TASK INSTRUCTIONS — Beginning with the line that contains "Click the upper-left notch on bed's left edge", restate each line below through the final one exactly, and exclude the pictures.

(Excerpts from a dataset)
────────────────────────────────────────
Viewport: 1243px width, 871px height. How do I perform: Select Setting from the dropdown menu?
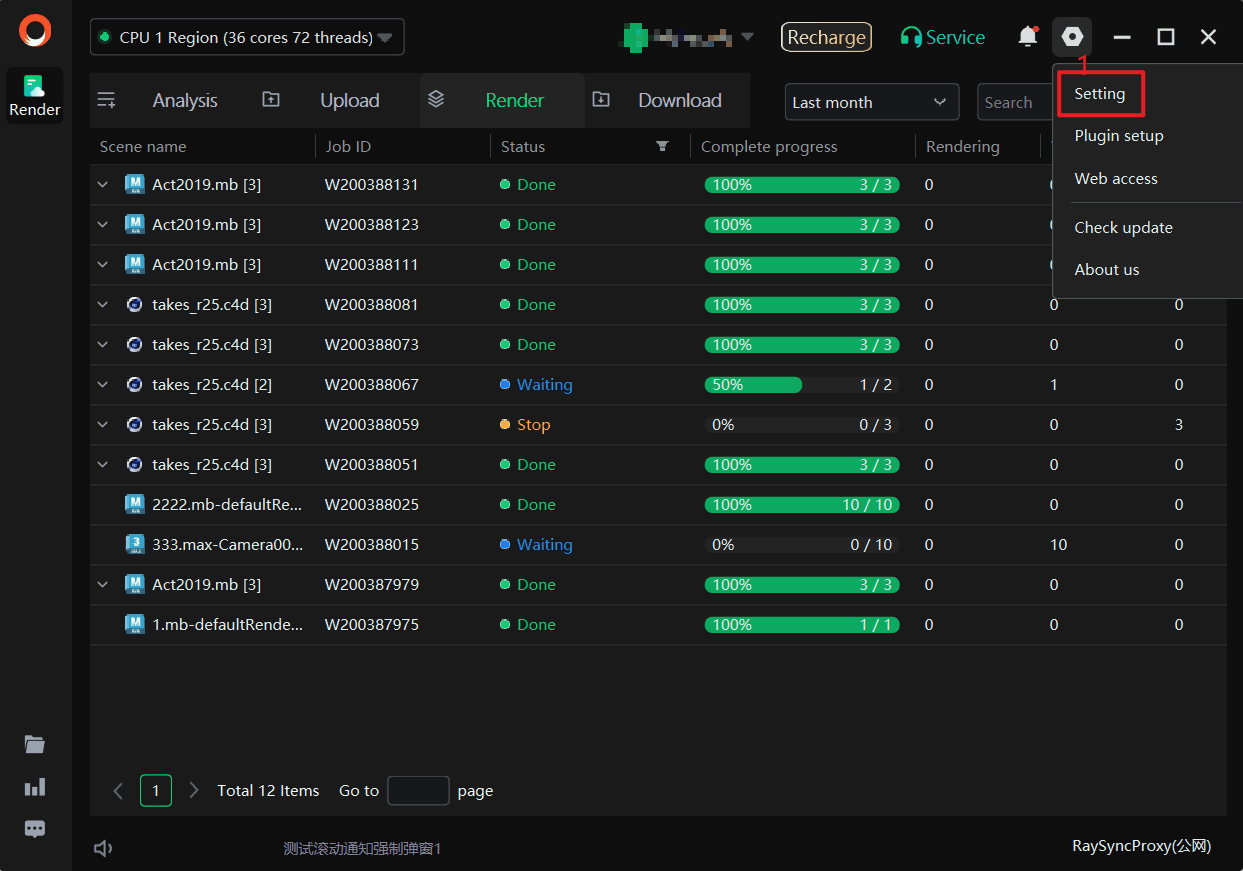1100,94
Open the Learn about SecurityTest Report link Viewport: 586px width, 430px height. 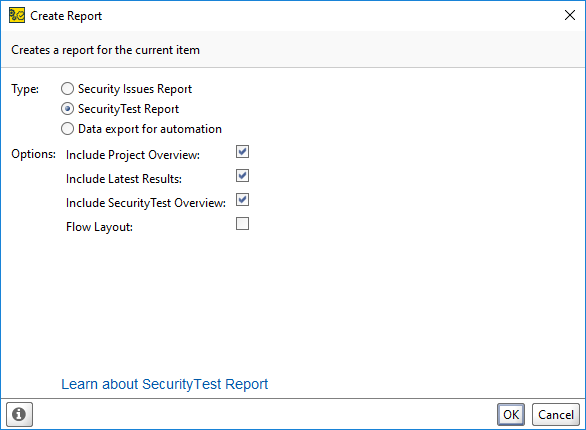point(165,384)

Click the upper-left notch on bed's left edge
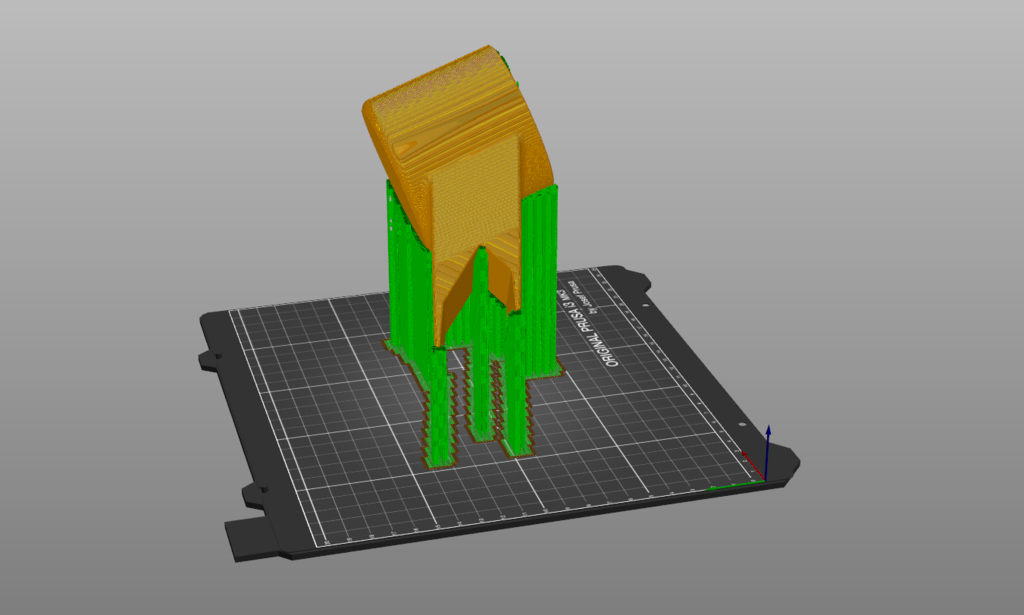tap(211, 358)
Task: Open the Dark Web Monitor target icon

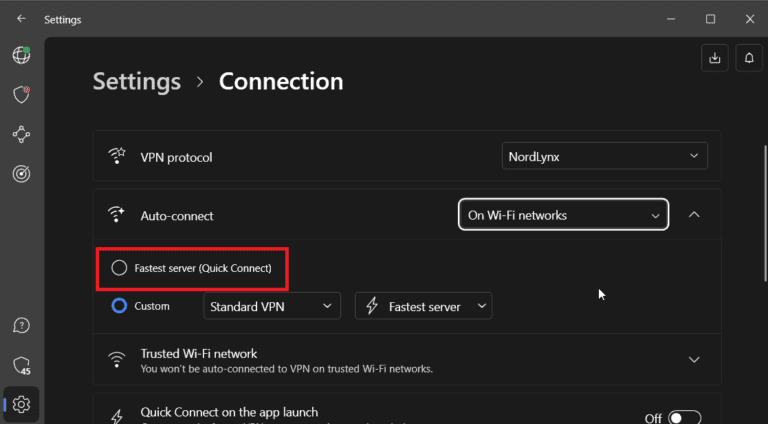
────────────────────────────────────────
RESPONSE BELOW —
Click the upper-left notch on bed's left edge
tap(211, 358)
Task: Open the Dark Web Monitor target icon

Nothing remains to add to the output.